# Document passage:
>>>

Europe’s nuclear story got a jolt in 2025 — not as a single headline, but as a string of concrete moves that make clear nuclear power is back at the centre of the continent’s clean-energy debate. Governments and utilities are no longer asking whether to keep nuclear on the table; they’re asking how big a role it should play, how quickly new designs can be licensed, and how nuclear can pair with renewables, storage and hydrogen to deliver reliable, low-carbon power.
The most visible near-term push is in the UK, where the government gave renewed political and financial momentum to large new builds — most notably Sizewell C — and simultaneously backed a slate of smaller projects built from modular units. Sizewell C won a major funding commitment in 2025 that cleared the way for Britain’s first large-scale new reactor in decades, signalling a return to big nuclear alongside a parallel bet on modularity.
That modular bet is taking shape fast. 2025 saw a flurry of transatlantic and domestic deals to bring small and advanced modular reactors (SMRs/AMRs) forward: private investors and utilities signed partnerships to deploy fleets of compact reactors at industrial and coastal sites, while regulators agreed fast-track routes and mutual recognition in some bilateral deals to cut licensing times. The aim is clear — commission factory-built units in the 2030s that can deliver flexible, firm power and local jobs without the decade-long timetables and cost runs of many traditional projects.
Industrial supply chains and vendors also advanced in 2025. Rolls-Royce’s SMR demonstrator passed key regulatory milestones, positioning UK designs among the furthest through formal assessment in Europe, while pan-European industry groups formed alliances and published action plans to coordinate manufacturing, skills and siting for SMRs across member states. That industrial alignment is meant to cut costs, accelerate deployment and reduce reliance on non-EU supply chains.

<<<

# Supplied data:

>>>

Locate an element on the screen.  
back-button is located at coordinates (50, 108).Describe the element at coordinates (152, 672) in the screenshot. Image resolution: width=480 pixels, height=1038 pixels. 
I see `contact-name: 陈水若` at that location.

<<<

# Required action A:
Answer these from the passage on Europe's nuclear power in 2025, one answer per line, marked to match:
(i) Which large UK new build won a major funding commitment in 2025?
(ii) In which decade are the factory-built modular units meant to be commissioned?
(iii) Whose SMR demonstrator passed key regulatory milestones?
# Required action B:
Name every technology that the passage on Europe's nuclear power in 2025 says nuclear can pair with to deliver reliable, low-carbon power.
# Required action C:
Write out the passage on Europe's nuclear power in 2025 between "Europe’s nuclear story" and "reliable, low-carbon power.", inclusive.

# Response A:
(i) Sizewell C
(ii) The 2030s
(iii) Rolls-Royce's

# Response B:
Renewables, storage, hydrogen

# Response C:
Europe’s nuclear story got a jolt in 2025 — not as a single headline, but as a string of concrete moves that make clear nuclear power is back at the centre of the continent’s clean-energy debate. Governments and utilities are no longer asking whether to keep nuclear on the table; they’re asking how big a role it should play, how quickly new designs can be licensed, and how nuclear can pair with renewables, storage and hydrogen to deliver reliable, low-carbon power.